> _PROVIDED ENTRIES_:
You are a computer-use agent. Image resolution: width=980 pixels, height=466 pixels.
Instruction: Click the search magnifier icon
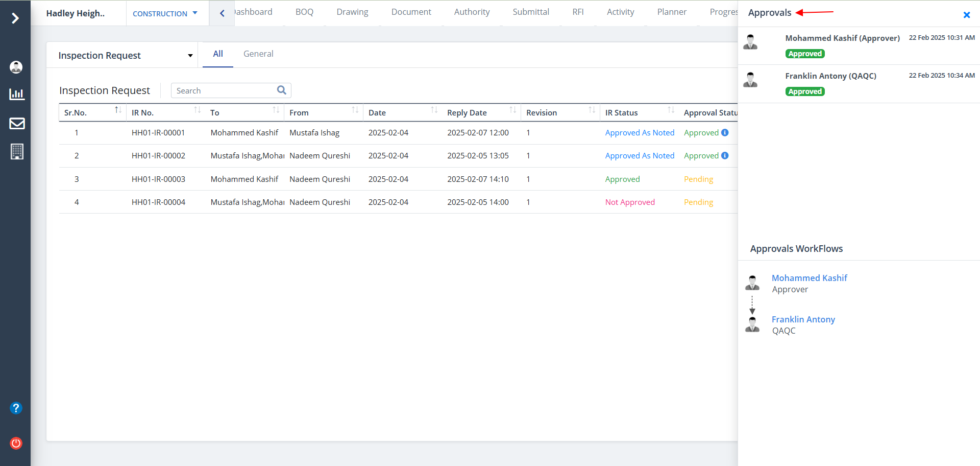coord(281,90)
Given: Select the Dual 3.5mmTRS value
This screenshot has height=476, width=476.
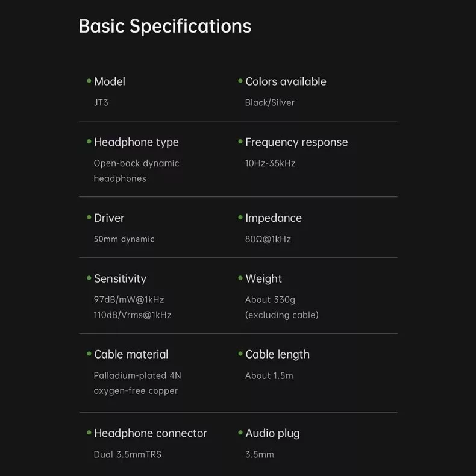Looking at the screenshot, I should (x=127, y=454).
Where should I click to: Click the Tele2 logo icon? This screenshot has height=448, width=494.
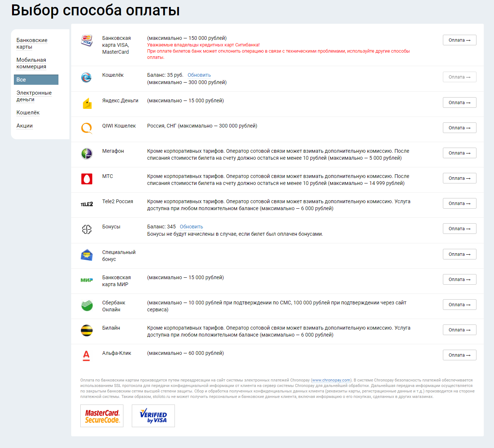tap(87, 204)
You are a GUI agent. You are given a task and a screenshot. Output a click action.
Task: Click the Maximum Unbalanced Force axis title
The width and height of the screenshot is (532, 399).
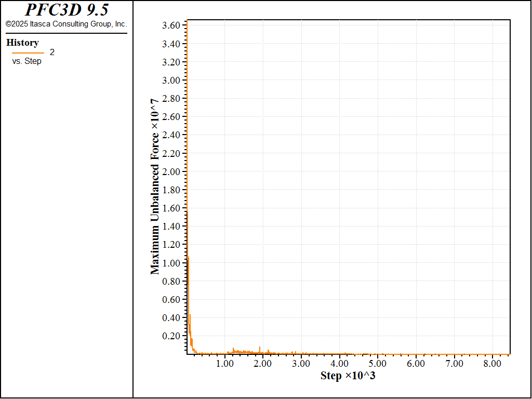click(155, 187)
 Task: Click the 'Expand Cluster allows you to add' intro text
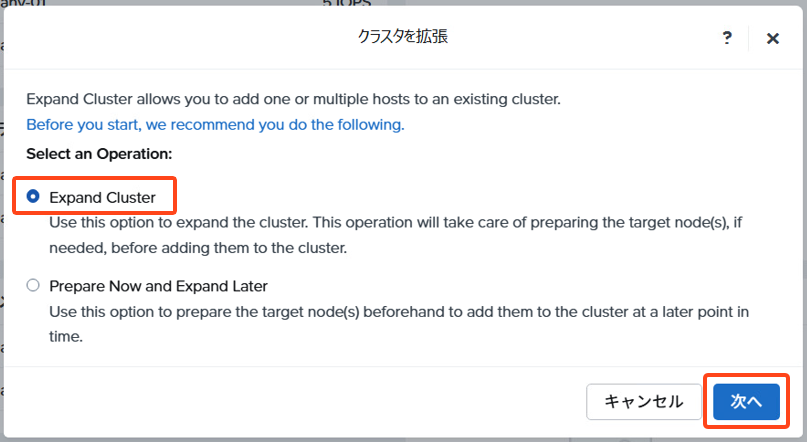[293, 99]
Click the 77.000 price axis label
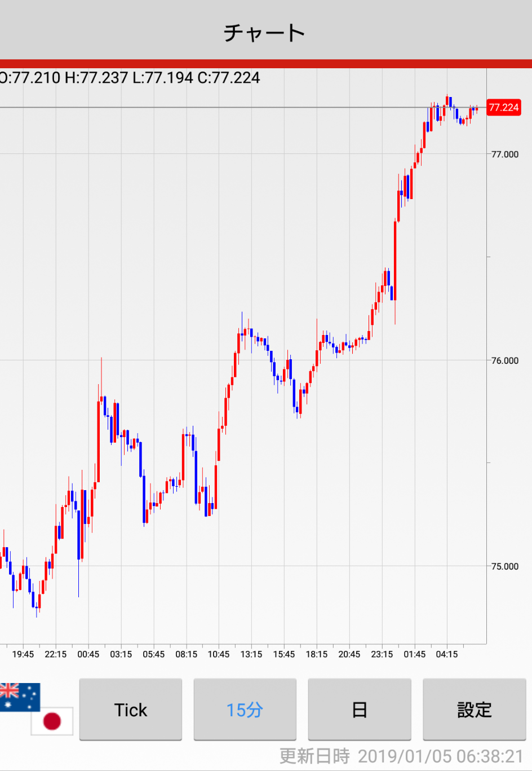Image resolution: width=532 pixels, height=771 pixels. [x=504, y=154]
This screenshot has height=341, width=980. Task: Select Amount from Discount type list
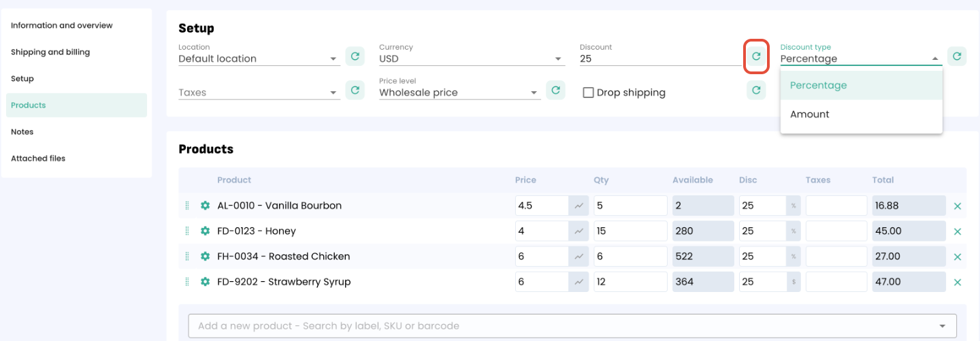click(810, 114)

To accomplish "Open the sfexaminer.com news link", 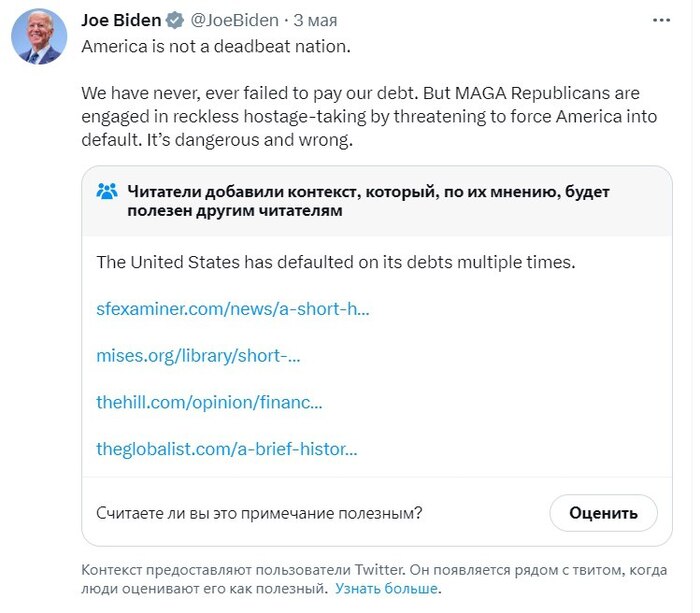I will click(233, 308).
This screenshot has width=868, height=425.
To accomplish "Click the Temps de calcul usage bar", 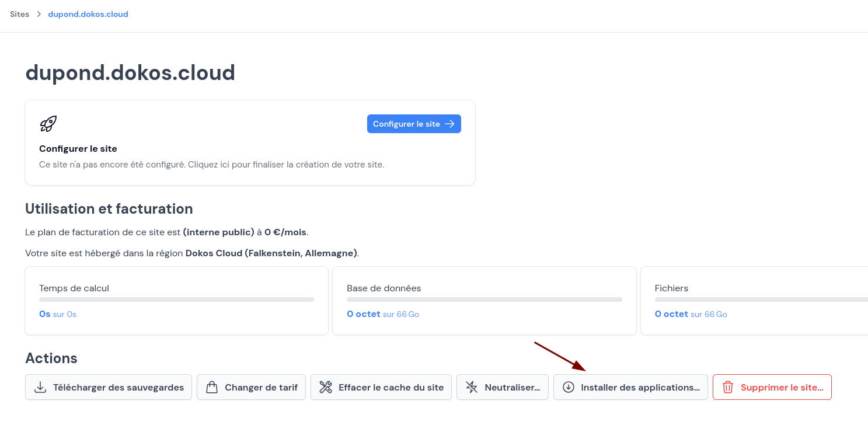I will pos(176,299).
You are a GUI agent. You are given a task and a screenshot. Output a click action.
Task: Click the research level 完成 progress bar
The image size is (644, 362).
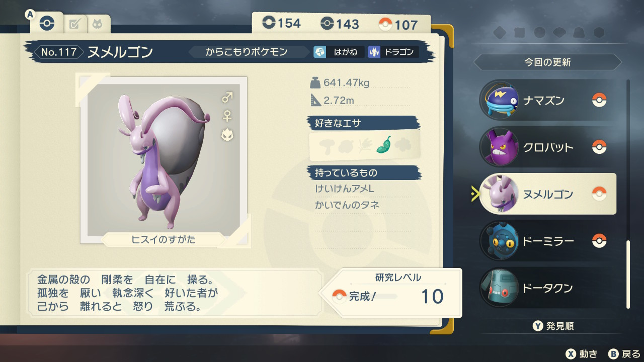pyautogui.click(x=373, y=297)
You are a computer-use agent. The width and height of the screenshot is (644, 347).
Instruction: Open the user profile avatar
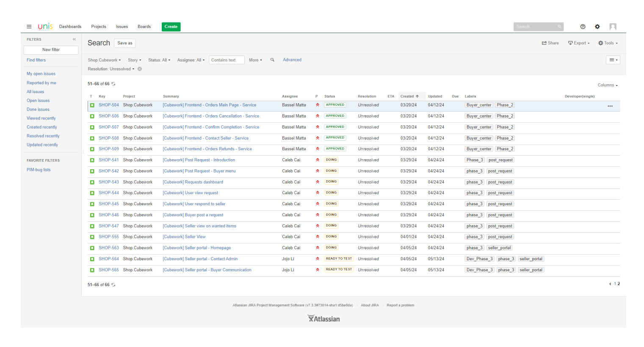pyautogui.click(x=613, y=27)
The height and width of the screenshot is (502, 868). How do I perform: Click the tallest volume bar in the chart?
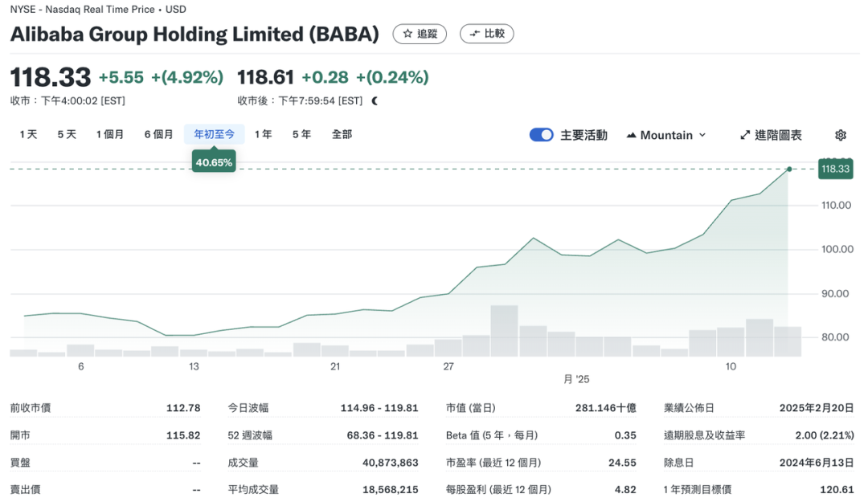coord(504,331)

> _YOUR GOAL_:
A bare number is the whole answer: how many lines in the listing hold the string "agent".

> _TASK RESPONSE_:
4